Vegan Peanut Butter Chocolate Pillows
image pulled from Diary of a Vegan

About a year ago, Hanna and I bought the amazing Vegan Cookies Invade Your Cookie Jar cookbook by Isa Chandra Moskowitz and Terry Hope Romero. I do not exaggerate when I say we have loved every single cookie recipe we’ve made out of Vegan Cookies. Since neither of us are vegan, we occasionally substitute dairy products (butter, milk) for the nondairy ingredients, but we’ve had equally good luck with nondairy alternatives such as soy milk.

Over the Christmas weekend we made a new recipe from the book, the Peanut Butter Chocolate Pillows. Neither Hanna nor I are big into peanut butter cookies, so we hadn’t tried them before. But for some reason they sounded good on Sunday so I made them.

This quite possibly was a mistake.

Because they were AWESOME.

Here’s the recipe.

VEGAN PEANUT BUTTER CHOCOLATE PILLOWS

Makes 2 dozen (24) cookies

For the Chocolate Dough:

1/2 cup canola oil

1 cup sugar

1/4 cup pure maple syrup

3 tablespoons nondairy milk

1/2 teaspoon pure vanilla extract

1 1/2 cups all-purpose flour

1/3 cup unsweetened cocoa powder

2 tablespoons black unsweetened cocoa powder or more regular unsweetened cocoa powder

1/2 teaspoon baking soda

1/4 teaspoon salt

For the Filling:

3/4 cup natural salted peanut butter, crunchy or creamy style [or any other nut butter that strikes your fancy]

2/3 cup powdered sugar

2 to 3 tablespoons soy creamer or nondairy milk

1/4 teaspoon pure vanilla extract

1. In a large mixing bowl, combine oil, sugar, maple syrup, nondairy milk, and vanilla and mix until smooth. Sift in flour, cocoa powder, black cocoa powder if using, baking soda, and salt. Mix to form a moist dough.

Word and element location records
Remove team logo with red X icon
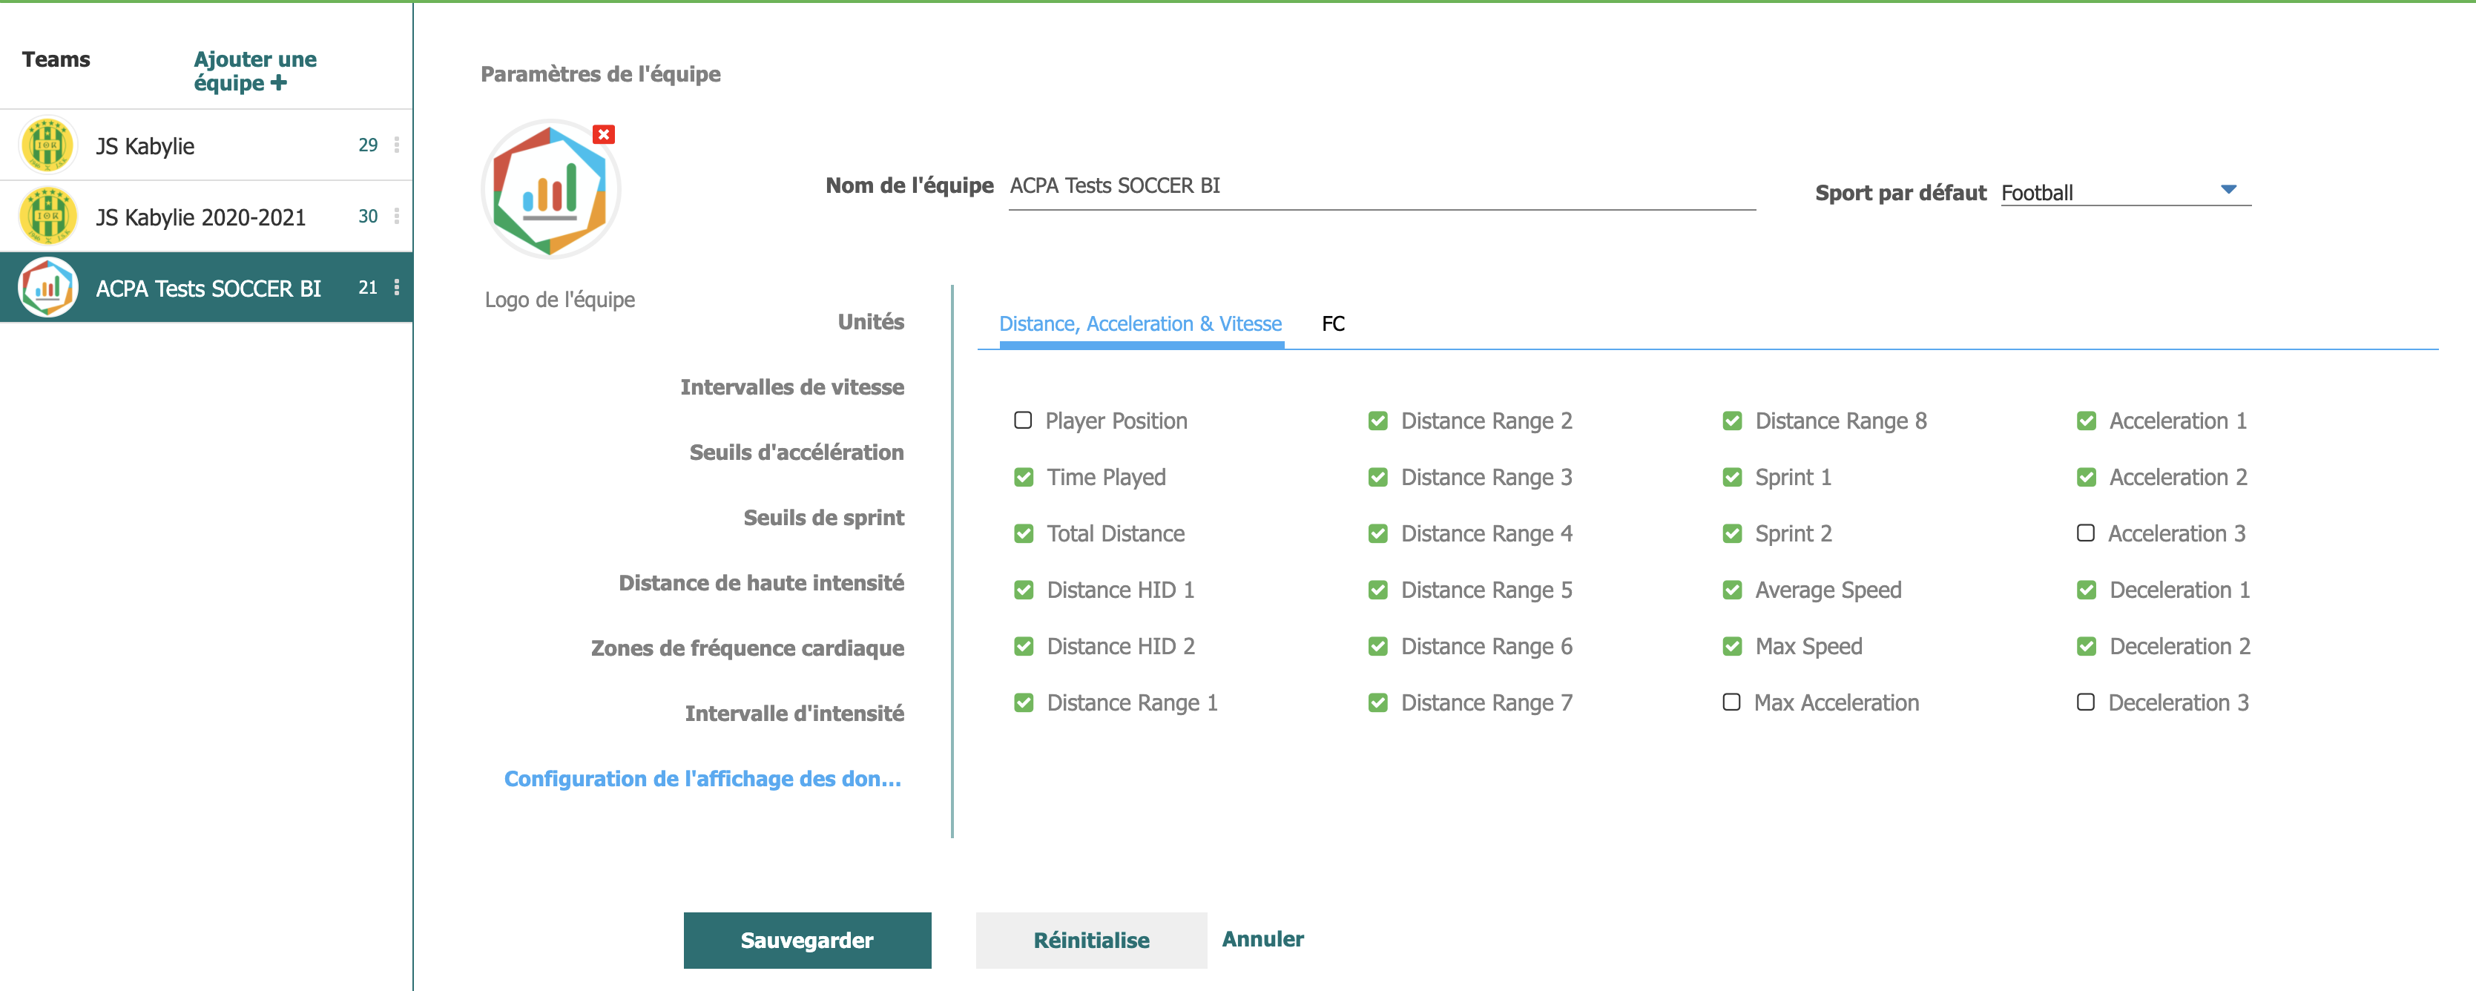The height and width of the screenshot is (991, 2476). [604, 135]
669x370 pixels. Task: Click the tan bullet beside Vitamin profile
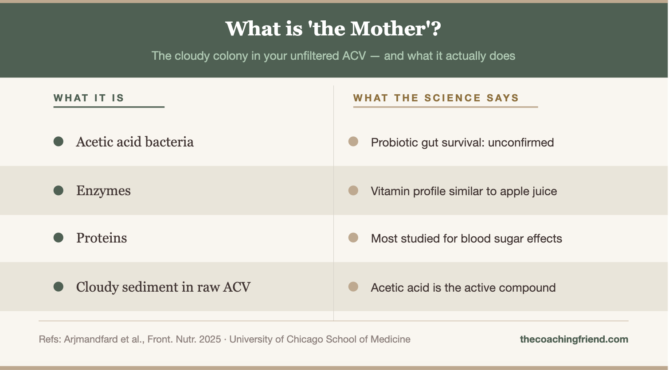353,190
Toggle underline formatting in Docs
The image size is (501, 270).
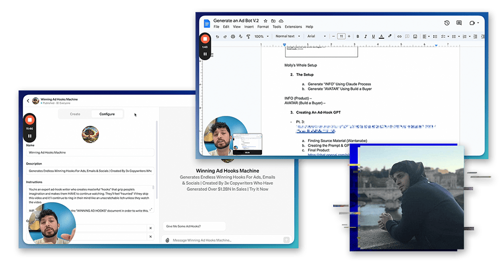point(374,37)
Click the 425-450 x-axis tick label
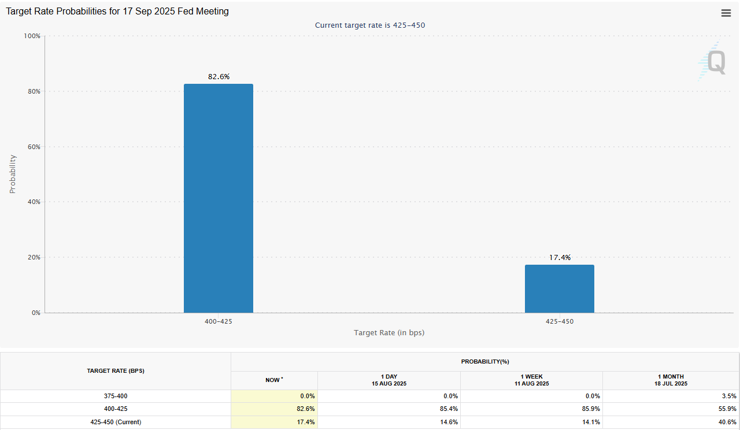 coord(559,321)
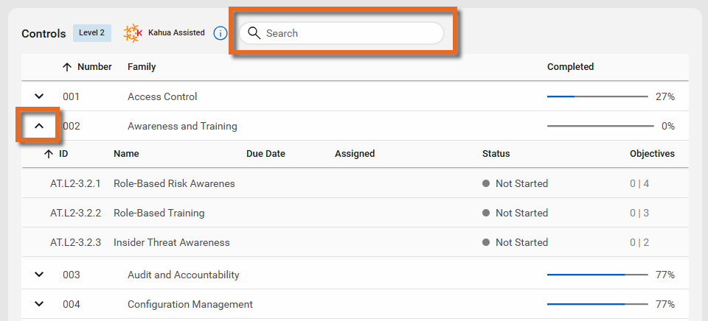This screenshot has width=708, height=321.
Task: Click the sort arrow beside ID column
Action: [x=49, y=154]
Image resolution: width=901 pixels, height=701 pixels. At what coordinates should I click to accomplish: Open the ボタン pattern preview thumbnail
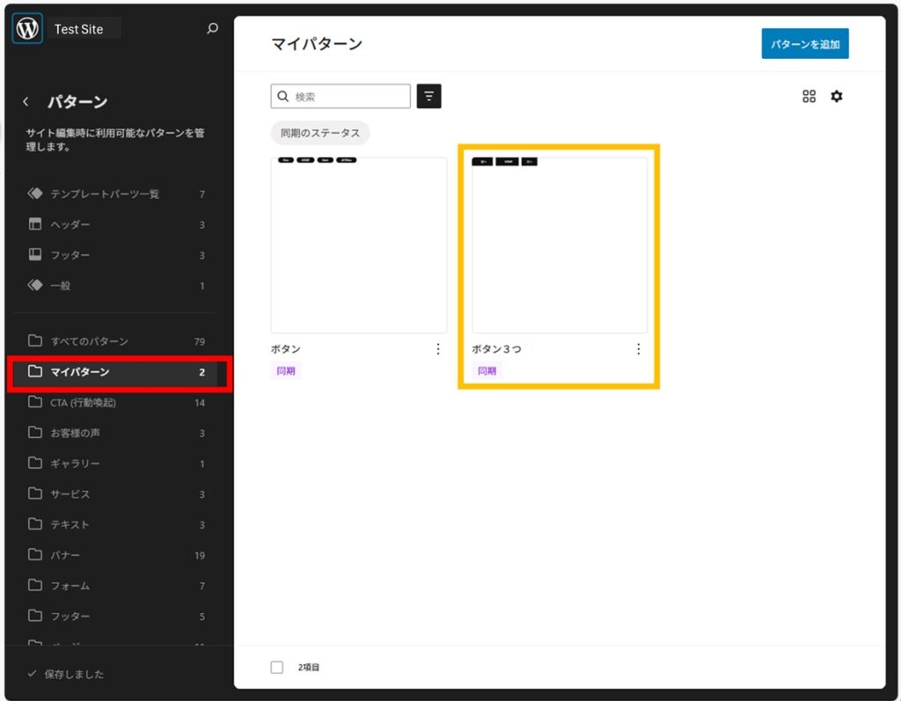pos(359,245)
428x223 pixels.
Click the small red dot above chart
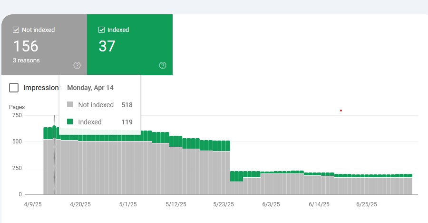[x=341, y=111]
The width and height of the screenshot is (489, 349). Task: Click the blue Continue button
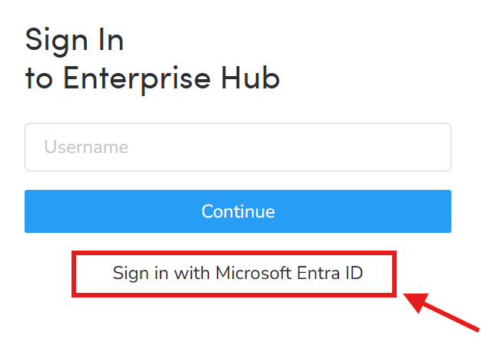[x=238, y=211]
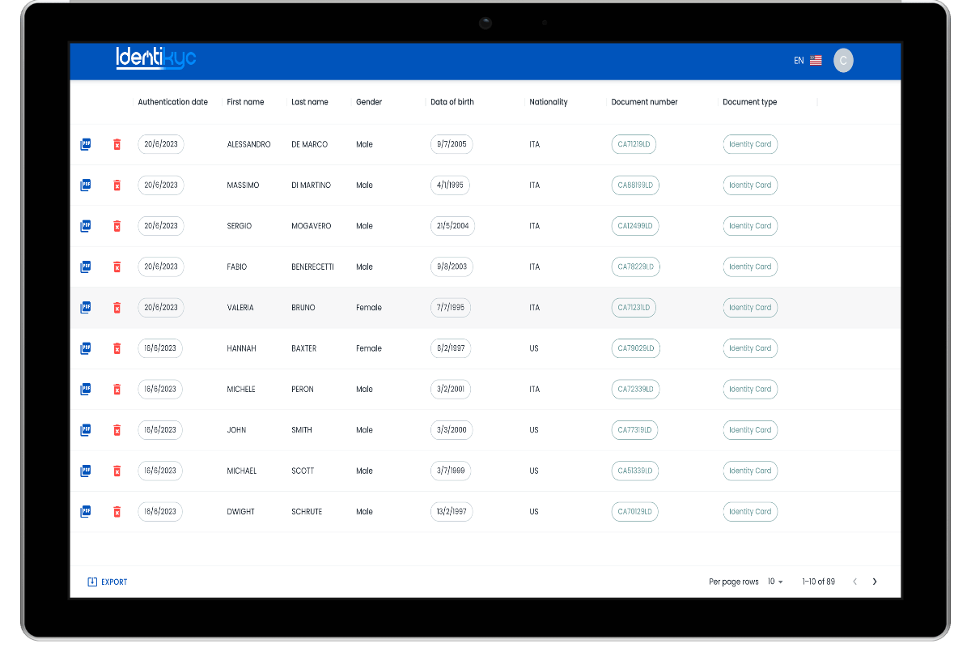Download PDF for Sergio Mogavero

(86, 226)
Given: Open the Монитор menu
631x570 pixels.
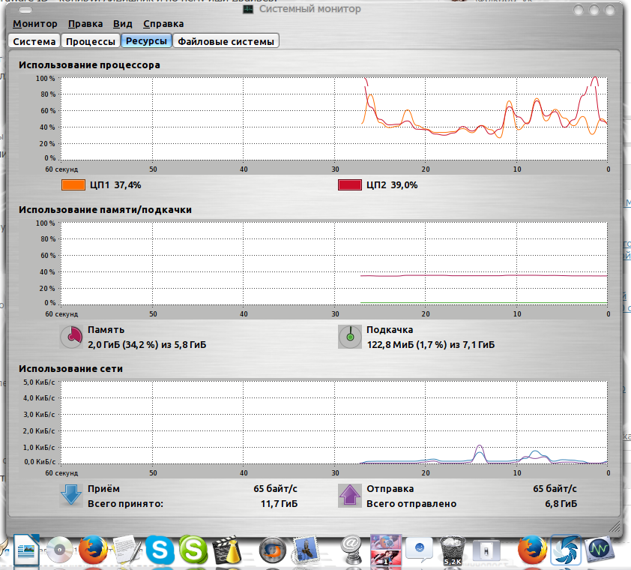Looking at the screenshot, I should click(x=35, y=24).
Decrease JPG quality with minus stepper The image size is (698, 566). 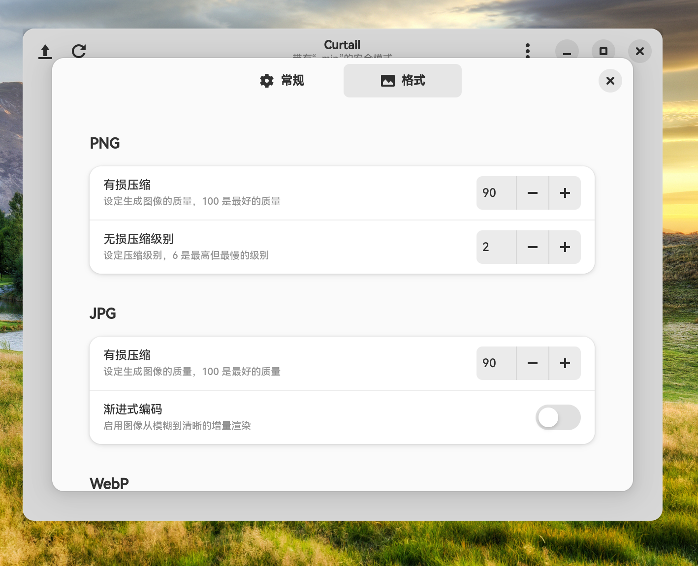(532, 363)
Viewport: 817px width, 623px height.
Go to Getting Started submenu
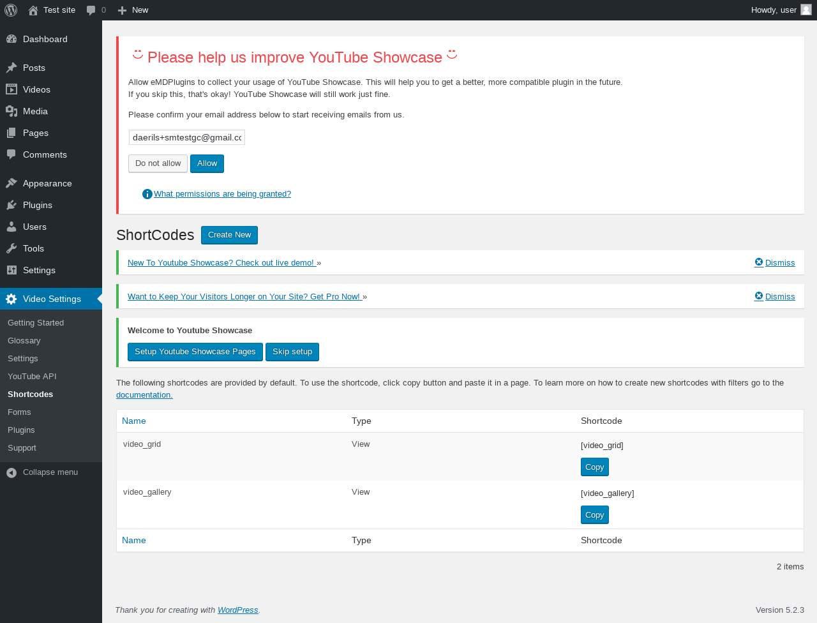pyautogui.click(x=36, y=323)
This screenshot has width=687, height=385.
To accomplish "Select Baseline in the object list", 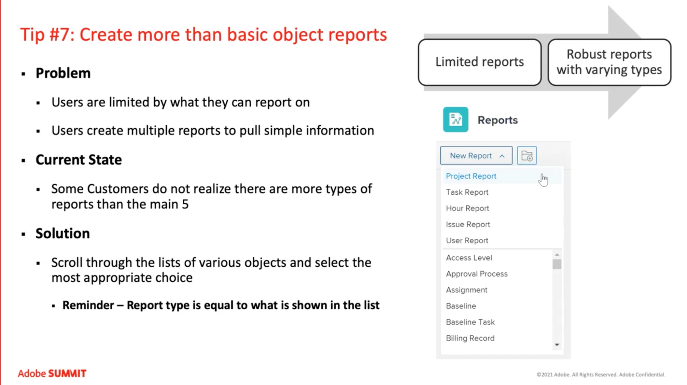I will [461, 306].
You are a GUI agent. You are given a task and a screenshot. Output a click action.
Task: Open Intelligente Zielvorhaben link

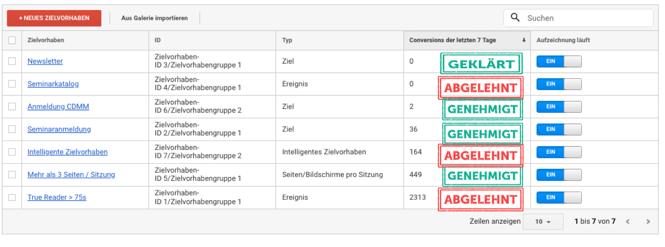click(68, 152)
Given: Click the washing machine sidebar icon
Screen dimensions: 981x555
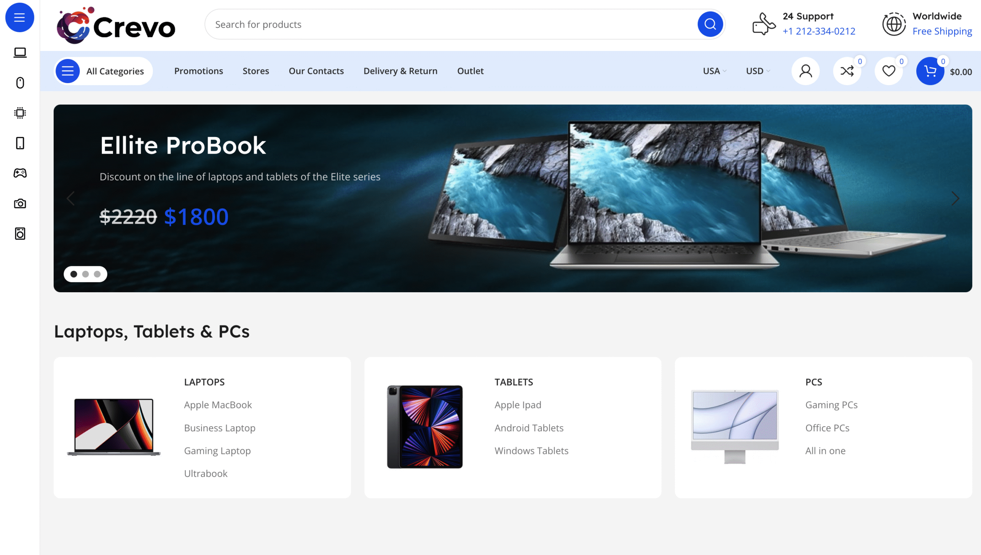Looking at the screenshot, I should (20, 234).
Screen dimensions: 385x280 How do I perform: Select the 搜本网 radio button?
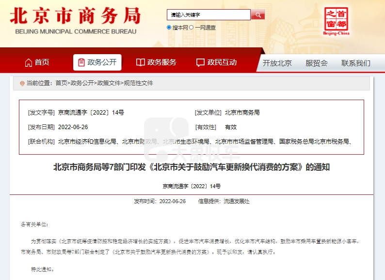(169, 28)
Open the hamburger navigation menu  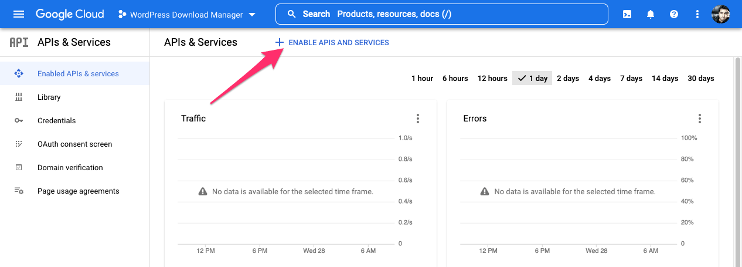pos(19,14)
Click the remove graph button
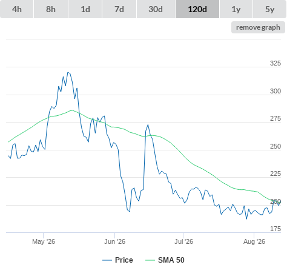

▶ [SET PROBLEM]: Write the next part of the peanut butter chocolate pillows recipe, picking up after its last step. The items have nothing to do with what comes next.

▶ [TASK RESPONSE]:
2. Make the peanut butter filling: In another mixing bowl, use a hand mixer to beat together peanut butter, powdered sugar, 2 tablespoons of the soy creamer, and vanilla to form a moist but firm dough. If peanut butter dough is dry and crumbly (natural peanut butters have varying moisture contents), stir in the remaining tablespoon of nondairy milk. If dough is too wet knead in a little extra powdered sugar.

3. Preheat oven to 350°F. Line two baking sheets with parchment paper [or tinfoil].

Shape the Cookies:

1. Create the centers of the cookies by rolling the peanut butter dough into twenty-four balls (try dividing dough in half, then each part in half again and roll each portion into six balls). Scoop a generous tablespoon of chocolate dough, flat¬ten into a thin disc, and place a peanut butter ball in the center. Fold the sides of the chocolate dough up and around the peanut butter center and roll into a smooth ball between your palms. Place on a sheet of waxed paper and repeat with remaining dough. If desired, gently flatten cookies slightly, but this is not necessary.

2. Place the dough balls on lined baking sheets about 2 inches apart and bake for 10 minutes. Remove the sheet from the oven and let the cookies stand for 5 minutes before moving them to wire racks to complete cooling. Store cookies in tightly covered container.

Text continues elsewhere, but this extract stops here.